Format the lines of the records from the one containing "Паяльная станция с термопинцетом" through the one containing "Click here if", both included, as a JSON list of strings, one string per line, skipping any blank lines.

▸ **MATERIAL FOR THE TASK**
__________________________________________________
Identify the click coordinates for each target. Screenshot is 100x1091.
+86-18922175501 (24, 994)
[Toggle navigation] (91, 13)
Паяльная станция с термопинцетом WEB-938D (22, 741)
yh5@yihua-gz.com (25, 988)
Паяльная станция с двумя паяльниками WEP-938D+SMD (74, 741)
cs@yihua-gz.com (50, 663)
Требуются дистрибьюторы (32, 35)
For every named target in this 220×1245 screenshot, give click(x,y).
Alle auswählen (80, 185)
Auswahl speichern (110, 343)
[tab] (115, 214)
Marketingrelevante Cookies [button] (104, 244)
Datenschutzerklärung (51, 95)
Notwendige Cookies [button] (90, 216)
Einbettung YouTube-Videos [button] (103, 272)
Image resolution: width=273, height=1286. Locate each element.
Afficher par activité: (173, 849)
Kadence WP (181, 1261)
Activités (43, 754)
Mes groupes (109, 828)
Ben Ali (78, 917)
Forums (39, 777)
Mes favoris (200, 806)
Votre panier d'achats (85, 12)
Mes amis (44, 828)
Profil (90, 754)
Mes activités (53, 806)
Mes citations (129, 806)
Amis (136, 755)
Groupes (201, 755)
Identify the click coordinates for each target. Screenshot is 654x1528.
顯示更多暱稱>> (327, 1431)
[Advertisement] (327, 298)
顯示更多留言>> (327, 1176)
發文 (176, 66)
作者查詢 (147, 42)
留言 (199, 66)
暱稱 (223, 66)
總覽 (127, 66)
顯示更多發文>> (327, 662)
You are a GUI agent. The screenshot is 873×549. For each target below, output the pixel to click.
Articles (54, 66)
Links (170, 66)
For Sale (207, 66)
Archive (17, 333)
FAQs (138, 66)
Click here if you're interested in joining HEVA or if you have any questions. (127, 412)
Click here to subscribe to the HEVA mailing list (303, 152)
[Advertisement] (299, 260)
__________________________________________________
▸ **RESPONSE TO THIS EXERCISE**
[
  "Паяльная станция с термопинцетом WEB-938D (22, 741)",
  "yh5@yihua-gz.com (25, 988)",
  "Паяльная станция с двумя паяльниками WEP-938D+SMD (74, 741)",
  "cs@yihua-gz.com (50, 663)",
  "Требуются дистрибьюторы (32, 35)",
  "For every named target in this 220×1245 screenshot, give click(x,y).",
  "Alle auswählen (80, 185)",
  "Auswahl speichern (110, 343)",
  "[tab] (115, 214)",
  "Marketingrelevante Cookies [button] (104, 244)",
  "Datenschutzerklärung (51, 95)",
  "Notwendige Cookies [button] (90, 216)",
  "Einbettung YouTube-Videos [button] (103, 272)",
  "Image resolution: width=273, height=1286. Locate each element.",
  "Afficher par activité: (173, 849)",
  "Kadence WP (181, 1261)",
  "Activités (43, 754)",
  "Mes groupes (109, 828)",
  "Ben Ali (78, 917)",
  "Forums (39, 777)",
  "Mes favoris (200, 806)",
  "Votre panier d'achats (85, 12)",
  "Mes amis (44, 828)",
  "Profil (90, 754)",
  "Mes activités (53, 806)",
  "Mes citations (129, 806)",
  "Amis (136, 755)",
  "Groupes (201, 755)",
  "Identify the click coordinates for each target. Screenshot is 654x1528.",
  "顯示更多暱稱>> (327, 1431)",
  "[Advertisement] (327, 298)",
  "顯示更多留言>> (327, 1176)",
  "發文 (176, 66)",
  "作者查詢 (147, 42)",
  "留言 (199, 66)",
  "暱稱 (223, 66)",
  "總覽 (127, 66)",
  "顯示更多發文>> (327, 662)",
  "You are a GUI agent. The screenshot is 873×549. For each target below, output the pixel to click.",
  "Articles (54, 66)",
  "Links (170, 66)",
  "For Sale (207, 66)",
  "Archive (17, 333)",
  "FAQs (138, 66)",
  "Click here if you're interested in joining HEVA or if you have any questions. (127, 412)"
]